## The problem
Below are the records; how many of their lines contain "computer"? Reply only with that figure.

## Data shown
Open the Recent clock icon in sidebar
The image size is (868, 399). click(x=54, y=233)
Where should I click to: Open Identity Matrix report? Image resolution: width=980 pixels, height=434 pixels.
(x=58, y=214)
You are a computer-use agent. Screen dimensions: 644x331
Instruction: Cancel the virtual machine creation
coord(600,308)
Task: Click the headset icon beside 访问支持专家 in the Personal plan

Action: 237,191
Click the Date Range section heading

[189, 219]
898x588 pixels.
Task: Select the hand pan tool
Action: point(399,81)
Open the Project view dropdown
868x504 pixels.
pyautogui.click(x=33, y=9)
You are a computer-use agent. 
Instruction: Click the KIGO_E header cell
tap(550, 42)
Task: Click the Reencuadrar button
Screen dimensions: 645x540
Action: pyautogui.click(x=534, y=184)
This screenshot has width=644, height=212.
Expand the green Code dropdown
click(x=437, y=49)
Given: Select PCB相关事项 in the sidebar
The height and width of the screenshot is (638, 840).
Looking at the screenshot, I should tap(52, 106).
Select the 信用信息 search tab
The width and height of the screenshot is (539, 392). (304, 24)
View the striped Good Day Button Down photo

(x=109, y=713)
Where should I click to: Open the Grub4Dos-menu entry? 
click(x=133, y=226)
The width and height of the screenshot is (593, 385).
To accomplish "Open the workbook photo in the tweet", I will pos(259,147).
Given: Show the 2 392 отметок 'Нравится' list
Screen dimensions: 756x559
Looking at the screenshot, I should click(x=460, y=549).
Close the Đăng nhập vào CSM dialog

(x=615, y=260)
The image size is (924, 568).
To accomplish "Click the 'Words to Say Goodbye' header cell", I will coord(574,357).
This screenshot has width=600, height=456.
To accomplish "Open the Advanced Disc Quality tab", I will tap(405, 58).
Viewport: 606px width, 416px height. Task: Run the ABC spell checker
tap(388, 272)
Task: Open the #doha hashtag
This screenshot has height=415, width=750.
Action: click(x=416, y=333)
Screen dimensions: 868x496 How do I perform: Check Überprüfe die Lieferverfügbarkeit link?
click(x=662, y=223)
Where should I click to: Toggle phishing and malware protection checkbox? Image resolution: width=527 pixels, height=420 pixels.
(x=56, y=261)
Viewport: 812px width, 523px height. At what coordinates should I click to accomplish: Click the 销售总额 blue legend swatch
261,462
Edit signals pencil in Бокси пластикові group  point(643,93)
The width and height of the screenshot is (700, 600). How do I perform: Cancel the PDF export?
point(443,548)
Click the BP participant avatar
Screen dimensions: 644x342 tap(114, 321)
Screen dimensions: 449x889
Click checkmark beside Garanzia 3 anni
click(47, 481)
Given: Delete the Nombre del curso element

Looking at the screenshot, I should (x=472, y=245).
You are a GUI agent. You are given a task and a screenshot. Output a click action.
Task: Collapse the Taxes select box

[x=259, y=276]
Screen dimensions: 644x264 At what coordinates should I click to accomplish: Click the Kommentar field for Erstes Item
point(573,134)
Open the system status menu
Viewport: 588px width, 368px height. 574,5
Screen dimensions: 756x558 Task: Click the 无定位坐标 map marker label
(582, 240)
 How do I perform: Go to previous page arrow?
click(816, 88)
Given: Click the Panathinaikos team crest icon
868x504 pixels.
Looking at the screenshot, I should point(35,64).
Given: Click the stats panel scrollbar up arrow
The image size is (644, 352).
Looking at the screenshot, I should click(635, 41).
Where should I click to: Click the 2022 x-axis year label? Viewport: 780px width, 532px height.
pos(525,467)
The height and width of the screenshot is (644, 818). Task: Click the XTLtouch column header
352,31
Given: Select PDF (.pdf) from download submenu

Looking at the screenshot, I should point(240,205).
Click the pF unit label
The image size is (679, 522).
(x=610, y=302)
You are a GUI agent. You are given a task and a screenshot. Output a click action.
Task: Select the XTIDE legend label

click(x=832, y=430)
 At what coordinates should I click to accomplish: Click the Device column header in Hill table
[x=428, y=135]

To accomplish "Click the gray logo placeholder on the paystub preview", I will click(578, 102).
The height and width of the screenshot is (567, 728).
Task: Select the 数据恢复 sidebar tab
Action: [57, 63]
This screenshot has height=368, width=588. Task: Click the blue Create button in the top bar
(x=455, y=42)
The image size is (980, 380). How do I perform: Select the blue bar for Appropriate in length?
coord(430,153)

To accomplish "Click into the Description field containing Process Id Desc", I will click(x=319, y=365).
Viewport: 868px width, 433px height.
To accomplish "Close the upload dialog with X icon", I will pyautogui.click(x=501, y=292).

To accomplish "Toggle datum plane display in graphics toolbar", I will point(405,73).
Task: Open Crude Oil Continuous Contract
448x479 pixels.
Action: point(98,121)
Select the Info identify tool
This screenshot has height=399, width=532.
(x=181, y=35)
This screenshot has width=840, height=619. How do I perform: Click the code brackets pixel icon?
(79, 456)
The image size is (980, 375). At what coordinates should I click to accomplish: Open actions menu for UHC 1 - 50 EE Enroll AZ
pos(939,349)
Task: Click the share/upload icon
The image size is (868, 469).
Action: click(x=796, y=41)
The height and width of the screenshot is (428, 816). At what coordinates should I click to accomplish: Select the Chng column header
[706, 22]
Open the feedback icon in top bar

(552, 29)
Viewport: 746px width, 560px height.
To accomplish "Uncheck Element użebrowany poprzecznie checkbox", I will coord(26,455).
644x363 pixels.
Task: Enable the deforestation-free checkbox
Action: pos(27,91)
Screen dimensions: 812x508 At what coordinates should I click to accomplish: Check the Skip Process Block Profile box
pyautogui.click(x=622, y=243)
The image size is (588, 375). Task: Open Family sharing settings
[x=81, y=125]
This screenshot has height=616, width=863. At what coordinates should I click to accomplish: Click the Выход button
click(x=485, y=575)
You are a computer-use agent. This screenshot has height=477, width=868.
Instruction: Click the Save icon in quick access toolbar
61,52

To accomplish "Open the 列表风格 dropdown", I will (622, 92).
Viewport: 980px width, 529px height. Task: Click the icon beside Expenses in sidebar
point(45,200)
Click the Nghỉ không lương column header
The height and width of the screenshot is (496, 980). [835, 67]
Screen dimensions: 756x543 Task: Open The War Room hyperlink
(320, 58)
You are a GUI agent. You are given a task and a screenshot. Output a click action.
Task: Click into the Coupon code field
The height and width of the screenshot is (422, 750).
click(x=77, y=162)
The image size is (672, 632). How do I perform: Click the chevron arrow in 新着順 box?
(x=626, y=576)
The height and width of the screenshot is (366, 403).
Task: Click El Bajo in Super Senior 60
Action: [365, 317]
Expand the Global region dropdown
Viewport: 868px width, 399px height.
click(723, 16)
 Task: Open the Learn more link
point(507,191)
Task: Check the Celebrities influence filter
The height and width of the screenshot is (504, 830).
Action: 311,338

## Exercise answer
3